Data to process.
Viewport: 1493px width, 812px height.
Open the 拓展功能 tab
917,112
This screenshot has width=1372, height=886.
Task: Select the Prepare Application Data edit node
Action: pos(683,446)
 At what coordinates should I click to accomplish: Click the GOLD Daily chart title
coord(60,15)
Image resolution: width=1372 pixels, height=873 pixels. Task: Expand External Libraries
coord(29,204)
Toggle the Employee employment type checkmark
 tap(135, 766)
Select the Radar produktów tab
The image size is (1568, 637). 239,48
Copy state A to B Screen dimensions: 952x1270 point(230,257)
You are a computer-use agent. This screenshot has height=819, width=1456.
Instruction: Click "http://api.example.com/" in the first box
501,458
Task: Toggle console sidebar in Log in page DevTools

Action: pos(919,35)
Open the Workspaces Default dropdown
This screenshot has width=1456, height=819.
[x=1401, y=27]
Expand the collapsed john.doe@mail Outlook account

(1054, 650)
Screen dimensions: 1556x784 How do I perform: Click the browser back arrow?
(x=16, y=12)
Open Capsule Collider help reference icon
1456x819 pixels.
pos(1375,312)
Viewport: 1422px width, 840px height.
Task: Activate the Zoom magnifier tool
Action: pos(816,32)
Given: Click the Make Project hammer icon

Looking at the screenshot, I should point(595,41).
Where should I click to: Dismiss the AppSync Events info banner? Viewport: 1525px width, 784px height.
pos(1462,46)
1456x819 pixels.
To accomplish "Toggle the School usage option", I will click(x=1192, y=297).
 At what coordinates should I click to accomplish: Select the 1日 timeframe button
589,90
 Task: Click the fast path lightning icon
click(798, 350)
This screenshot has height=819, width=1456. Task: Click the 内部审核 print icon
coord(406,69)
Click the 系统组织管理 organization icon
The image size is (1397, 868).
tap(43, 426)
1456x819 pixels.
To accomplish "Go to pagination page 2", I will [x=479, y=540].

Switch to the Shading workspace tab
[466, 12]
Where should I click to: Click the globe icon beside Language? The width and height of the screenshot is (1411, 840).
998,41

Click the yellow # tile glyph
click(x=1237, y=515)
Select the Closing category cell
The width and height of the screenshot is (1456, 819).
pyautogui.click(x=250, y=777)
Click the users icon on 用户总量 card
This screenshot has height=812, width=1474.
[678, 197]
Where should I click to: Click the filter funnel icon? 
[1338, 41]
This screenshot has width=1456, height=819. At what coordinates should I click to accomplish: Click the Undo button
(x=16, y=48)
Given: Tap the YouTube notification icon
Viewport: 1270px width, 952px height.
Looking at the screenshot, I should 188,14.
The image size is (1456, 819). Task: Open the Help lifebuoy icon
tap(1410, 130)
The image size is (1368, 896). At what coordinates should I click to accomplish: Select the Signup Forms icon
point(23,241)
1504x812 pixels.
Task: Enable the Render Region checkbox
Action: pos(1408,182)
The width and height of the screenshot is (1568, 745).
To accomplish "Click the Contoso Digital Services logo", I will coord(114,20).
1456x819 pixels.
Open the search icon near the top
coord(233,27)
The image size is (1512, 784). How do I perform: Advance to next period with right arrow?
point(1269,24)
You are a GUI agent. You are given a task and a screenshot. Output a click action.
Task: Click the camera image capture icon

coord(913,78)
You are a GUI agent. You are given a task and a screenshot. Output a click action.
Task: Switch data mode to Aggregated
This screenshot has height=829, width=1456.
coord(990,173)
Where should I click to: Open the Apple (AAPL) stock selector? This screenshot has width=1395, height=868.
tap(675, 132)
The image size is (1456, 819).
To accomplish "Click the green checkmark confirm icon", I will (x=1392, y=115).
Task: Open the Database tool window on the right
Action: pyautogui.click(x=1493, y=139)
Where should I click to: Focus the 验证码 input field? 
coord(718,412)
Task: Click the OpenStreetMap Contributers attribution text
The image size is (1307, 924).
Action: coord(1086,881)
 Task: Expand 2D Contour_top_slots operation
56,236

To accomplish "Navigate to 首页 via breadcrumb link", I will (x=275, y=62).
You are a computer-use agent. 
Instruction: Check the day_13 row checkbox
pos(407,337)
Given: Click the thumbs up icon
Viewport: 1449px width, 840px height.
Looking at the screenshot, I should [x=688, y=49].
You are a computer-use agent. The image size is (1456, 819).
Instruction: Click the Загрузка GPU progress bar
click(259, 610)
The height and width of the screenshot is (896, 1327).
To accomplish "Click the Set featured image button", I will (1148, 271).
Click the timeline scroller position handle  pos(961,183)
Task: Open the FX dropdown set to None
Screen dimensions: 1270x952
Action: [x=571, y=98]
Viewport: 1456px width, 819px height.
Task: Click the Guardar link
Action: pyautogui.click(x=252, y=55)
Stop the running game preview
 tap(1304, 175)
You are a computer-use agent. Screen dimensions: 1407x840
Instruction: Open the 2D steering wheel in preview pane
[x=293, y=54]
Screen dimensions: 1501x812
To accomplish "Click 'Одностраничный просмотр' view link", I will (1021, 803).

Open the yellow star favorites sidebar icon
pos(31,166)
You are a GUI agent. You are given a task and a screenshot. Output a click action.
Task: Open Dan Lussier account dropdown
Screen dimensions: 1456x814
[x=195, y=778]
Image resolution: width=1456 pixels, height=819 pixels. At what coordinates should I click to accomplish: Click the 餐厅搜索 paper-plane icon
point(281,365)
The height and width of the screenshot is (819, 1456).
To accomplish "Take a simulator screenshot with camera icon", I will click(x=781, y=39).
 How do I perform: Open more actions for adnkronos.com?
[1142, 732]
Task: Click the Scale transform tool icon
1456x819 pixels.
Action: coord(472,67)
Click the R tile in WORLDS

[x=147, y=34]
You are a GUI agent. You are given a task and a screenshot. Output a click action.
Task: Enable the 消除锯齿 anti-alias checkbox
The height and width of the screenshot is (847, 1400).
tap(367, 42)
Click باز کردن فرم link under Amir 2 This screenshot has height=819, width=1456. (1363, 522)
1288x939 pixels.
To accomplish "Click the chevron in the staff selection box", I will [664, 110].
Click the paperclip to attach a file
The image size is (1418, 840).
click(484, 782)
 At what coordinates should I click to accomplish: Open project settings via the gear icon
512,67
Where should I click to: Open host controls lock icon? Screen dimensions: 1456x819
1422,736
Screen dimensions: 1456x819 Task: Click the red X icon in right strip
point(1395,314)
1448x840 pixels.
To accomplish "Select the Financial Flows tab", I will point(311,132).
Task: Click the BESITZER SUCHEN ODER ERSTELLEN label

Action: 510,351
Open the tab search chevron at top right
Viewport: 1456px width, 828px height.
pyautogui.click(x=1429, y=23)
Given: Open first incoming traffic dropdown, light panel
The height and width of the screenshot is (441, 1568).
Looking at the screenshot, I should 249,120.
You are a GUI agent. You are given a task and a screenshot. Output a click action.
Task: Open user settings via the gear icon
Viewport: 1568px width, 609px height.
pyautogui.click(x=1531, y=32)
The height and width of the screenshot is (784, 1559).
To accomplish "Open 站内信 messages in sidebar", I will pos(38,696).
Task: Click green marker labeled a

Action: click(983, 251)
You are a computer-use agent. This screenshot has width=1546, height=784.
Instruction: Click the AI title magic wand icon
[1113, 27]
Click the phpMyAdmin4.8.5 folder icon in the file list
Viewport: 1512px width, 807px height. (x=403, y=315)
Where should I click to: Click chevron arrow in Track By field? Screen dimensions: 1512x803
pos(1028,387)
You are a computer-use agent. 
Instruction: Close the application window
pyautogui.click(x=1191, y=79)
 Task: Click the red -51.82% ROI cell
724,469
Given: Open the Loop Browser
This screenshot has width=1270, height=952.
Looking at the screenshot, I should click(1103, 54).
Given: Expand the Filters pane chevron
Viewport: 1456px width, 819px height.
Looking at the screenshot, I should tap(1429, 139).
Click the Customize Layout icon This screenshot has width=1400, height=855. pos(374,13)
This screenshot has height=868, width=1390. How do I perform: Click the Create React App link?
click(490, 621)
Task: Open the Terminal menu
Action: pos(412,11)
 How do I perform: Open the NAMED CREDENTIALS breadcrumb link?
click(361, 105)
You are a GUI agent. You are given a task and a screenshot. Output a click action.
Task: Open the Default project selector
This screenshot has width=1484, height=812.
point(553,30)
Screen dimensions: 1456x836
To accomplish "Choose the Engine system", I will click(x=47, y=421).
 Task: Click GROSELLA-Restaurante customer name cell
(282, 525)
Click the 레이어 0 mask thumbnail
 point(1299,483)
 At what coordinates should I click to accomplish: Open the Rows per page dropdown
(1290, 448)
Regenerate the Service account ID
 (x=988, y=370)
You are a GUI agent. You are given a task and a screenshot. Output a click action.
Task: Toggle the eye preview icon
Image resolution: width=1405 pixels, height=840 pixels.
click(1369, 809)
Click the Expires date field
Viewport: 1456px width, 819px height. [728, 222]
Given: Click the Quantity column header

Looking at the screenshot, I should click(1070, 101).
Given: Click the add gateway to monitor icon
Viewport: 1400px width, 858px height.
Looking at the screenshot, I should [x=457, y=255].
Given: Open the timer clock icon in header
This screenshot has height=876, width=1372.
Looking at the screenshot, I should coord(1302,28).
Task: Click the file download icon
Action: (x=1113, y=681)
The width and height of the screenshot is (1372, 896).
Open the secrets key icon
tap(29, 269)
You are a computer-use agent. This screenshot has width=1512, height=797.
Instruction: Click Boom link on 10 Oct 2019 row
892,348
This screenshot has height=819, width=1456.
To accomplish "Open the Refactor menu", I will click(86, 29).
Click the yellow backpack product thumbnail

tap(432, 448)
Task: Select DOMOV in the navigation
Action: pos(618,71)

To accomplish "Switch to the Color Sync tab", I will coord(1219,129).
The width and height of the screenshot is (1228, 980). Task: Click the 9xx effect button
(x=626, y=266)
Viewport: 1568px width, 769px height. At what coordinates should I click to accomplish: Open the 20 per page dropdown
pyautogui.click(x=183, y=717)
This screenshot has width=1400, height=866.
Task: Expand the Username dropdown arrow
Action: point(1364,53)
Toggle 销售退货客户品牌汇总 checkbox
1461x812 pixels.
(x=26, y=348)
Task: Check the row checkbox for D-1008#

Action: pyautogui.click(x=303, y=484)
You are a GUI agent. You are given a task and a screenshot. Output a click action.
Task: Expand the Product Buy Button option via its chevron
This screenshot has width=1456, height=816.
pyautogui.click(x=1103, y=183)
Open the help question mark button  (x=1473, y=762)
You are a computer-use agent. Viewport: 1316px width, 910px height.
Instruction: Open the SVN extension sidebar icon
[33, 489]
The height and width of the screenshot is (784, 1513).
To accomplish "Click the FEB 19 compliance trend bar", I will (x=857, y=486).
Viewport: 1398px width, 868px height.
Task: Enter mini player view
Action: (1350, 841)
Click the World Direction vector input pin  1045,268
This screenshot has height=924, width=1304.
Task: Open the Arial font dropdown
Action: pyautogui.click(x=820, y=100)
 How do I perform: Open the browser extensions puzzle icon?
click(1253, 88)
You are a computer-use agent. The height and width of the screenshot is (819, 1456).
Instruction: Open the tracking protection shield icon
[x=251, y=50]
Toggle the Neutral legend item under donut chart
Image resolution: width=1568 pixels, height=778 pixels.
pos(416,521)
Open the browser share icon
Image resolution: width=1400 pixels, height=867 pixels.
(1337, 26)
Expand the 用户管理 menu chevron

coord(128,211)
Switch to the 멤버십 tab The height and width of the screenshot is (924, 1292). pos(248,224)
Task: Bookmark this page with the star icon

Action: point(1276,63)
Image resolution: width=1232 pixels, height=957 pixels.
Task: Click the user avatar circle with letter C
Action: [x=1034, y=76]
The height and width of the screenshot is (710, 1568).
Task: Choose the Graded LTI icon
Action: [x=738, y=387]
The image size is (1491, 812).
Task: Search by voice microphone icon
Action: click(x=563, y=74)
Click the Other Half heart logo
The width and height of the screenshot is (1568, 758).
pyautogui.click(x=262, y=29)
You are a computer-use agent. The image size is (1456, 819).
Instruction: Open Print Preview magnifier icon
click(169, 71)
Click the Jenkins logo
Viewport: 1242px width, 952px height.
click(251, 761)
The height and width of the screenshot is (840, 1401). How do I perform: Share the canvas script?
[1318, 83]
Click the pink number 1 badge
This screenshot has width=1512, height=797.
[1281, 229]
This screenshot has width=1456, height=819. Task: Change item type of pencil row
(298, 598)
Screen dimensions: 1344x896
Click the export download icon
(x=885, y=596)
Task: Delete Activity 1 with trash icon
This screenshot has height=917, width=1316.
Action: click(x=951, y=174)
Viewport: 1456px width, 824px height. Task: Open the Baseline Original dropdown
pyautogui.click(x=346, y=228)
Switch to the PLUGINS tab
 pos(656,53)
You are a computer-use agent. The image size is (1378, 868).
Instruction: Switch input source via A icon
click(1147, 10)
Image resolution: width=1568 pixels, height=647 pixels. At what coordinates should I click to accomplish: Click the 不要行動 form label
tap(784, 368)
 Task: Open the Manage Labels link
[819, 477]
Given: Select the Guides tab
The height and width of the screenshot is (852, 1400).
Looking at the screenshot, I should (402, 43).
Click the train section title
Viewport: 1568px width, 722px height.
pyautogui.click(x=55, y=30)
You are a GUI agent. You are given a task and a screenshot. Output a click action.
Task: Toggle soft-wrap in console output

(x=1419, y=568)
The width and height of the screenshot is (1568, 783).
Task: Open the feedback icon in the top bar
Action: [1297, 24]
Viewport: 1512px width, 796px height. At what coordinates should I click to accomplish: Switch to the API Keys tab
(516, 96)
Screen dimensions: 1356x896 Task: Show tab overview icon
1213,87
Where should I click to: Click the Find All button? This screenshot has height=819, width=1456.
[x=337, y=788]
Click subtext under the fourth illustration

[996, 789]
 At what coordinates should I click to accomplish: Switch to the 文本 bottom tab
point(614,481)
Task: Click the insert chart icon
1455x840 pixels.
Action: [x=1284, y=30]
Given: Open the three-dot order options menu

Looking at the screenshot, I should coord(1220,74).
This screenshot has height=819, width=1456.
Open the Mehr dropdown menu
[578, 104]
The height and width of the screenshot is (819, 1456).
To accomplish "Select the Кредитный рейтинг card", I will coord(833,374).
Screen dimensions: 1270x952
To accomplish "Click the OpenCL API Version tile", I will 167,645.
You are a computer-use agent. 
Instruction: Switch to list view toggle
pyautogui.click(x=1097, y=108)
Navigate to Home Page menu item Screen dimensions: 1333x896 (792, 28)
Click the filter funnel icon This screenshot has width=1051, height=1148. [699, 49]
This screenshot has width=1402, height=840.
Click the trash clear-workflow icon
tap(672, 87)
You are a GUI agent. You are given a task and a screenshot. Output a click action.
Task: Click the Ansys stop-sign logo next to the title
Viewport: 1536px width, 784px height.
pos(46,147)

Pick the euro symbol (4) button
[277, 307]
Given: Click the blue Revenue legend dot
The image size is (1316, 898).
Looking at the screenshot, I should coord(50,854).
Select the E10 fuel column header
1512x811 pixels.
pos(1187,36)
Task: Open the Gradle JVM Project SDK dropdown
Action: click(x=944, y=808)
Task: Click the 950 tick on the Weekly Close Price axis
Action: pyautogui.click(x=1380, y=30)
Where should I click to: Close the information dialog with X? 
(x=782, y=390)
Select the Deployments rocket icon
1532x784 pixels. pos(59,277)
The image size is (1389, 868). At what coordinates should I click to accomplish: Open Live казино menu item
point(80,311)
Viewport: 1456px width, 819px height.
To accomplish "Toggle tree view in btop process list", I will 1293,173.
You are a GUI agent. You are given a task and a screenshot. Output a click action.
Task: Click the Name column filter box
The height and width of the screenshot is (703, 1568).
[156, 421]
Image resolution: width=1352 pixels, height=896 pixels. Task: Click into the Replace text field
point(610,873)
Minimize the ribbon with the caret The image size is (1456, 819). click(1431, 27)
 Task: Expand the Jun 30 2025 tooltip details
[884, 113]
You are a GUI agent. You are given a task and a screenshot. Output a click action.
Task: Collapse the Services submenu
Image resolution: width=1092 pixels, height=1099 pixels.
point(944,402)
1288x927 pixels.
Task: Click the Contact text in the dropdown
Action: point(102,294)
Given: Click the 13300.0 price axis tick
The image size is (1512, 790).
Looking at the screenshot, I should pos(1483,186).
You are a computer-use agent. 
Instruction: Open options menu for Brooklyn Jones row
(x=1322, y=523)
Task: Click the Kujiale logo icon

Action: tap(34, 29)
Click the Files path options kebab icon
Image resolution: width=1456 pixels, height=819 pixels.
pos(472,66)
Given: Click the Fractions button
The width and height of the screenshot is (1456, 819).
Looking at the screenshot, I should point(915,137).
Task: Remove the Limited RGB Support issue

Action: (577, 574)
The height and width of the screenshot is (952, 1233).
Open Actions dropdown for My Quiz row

What the task asks. Select and copy each line from the data that includes the word "Services".

The answer.
To accomplish "Click the Contoso Digital Services logo", I will coord(114,20).
Task: Collapse the Services submenu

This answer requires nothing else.